> **Passage**:
++++++++
Thursday, March 26, 2009

Hofstede ' s Cultural Dimensions of India

The Hofstede dimensions for the culture are classified into five types Power Distance Indicator , Individualism, Long Term Orientation, Masculinity and Uncertainty Avoidance .India has Power Distance (PDI) as the highest Hofstede dimension with a rank 77 when compared to the worlds average PDI which is 56.5. This number indicates that the level of inequality with power and wealth within a society is high. India's Long Term Orientation (LTO) dimension rank is 61, having the world average at 48. A high LTO score can indicate that the culture is perseverant and parsimonious.

India's third highest ranking Hofstede dimension is Masculinity(MAS) which is at 56, with the world average just slightly lower at 51. The higher the country ranks in this dimension, the greater is the gap between values of men and women. Although there is high male competition, it may also generate a more competitive and assertive female population.

The lowest ranking Dimension is Uncertainty Avoidance (UAI) at 40, which is less than the world average of 65. Falling under the lower end of this ranking, the culture may be more open to unstructured ideas and situations. The population has not much restrictions which means having fewer rules and regulations to attempt control of every unknown and unexpected event or situation, which is not in the case of high Uncertainty Avoidance countries.



Wednesday, March 25, 2009

India's environmental analysis

Regarding the rapidly growth of the population and the economic development, India goes to an environmental degradation.
Indeed, having the 18% of the world’s population on the 2.4% world’s area, India has greatly wasted its natural resources: water and air pollution, deforestation, water shortages, soil exhaustion…
However, India is riding high on outsourcing. Information technology and IT-enabled services will employ 4 million people in 2008 and account for 7% of gross domestic product and 33% of India's foreign-exchange inflows, according to Nasscom, an Indian IT industry organization.
The reality is that wages are rising in India. The cost advantage for offshoring to India used to be at least 1:6. Today, it is at best 1:3. Attrition is scary. Jobs that are low value-added and easily automatable should and will disappear over the next decade.
People talk a lot about India moving up the value chain. Some of that has indeed happened. An industry that started gaining momentum when Indian software developers were tapped to help fix the "Y2K" problems in old software code has blossomed beautifully into one that offers a much more comprehensive spectrum of services.
++++++++
> **What the exercise asks**: Reproduce word for word the section of the passage on India that starts with "India's environmental analysis" and ends with "IT industry organization.".

> **Data excerpts**:
++++++++
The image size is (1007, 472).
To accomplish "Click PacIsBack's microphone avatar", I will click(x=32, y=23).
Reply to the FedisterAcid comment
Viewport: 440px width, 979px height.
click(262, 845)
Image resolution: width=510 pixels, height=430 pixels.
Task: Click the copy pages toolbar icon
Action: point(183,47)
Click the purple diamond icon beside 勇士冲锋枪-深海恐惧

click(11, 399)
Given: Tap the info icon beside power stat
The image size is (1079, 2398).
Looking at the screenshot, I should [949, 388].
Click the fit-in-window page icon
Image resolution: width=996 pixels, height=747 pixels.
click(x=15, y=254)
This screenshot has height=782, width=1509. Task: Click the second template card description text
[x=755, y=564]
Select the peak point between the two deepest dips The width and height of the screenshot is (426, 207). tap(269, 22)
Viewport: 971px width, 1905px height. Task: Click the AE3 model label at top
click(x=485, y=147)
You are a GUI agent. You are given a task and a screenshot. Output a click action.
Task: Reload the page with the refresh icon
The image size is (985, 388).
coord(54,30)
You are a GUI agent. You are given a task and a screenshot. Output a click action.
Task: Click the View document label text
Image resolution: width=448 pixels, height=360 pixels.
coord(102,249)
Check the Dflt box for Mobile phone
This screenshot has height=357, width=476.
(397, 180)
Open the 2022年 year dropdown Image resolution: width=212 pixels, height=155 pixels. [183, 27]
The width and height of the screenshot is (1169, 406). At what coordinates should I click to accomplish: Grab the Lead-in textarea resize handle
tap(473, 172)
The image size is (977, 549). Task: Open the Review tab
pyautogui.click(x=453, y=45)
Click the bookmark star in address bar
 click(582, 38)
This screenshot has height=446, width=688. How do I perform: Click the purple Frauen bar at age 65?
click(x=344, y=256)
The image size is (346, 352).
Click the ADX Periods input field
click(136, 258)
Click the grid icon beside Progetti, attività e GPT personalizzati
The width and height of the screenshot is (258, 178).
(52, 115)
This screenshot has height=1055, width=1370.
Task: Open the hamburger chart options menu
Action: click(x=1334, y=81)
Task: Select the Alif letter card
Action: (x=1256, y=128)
++++++++
> **Complete output**:
India's environmental analysis

Regarding the rapidly growth of the population and the economic development, India goes to an environmental degradation.
Indeed, having the 18% of the world’s population on the 2.4% world’s area, India has greatly wasted its natural resources: water and air pollution, deforestation, water shortages, soil exhaustion…
However, India is riding high on outsourcing. Information technology and IT-enabled services will employ 4 million people in 2008 and account for 7% of gross domestic product and 33% of India's foreign-exchange inflows, according to Nasscom, an Indian IT industry organization.